WHAT YOU HAVE TO DO: Convert the data below into a numbered list with one line per item, omitting any blank lines.

RECORDS PROVIDED:
********************

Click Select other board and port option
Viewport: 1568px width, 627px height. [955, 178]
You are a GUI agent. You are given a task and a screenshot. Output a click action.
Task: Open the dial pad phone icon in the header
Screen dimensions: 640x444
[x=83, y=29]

********************

CORRECT RESULT:
1. Click Select other board and port option
2. Viewport: 1568px width, 627px height. [955, 178]
3. You are a GUI agent. You are given a task and a screenshot. Output a click action.
4. Task: Open the dial pad phone icon in the header
5. Screen dimensions: 640x444
6. [x=83, y=29]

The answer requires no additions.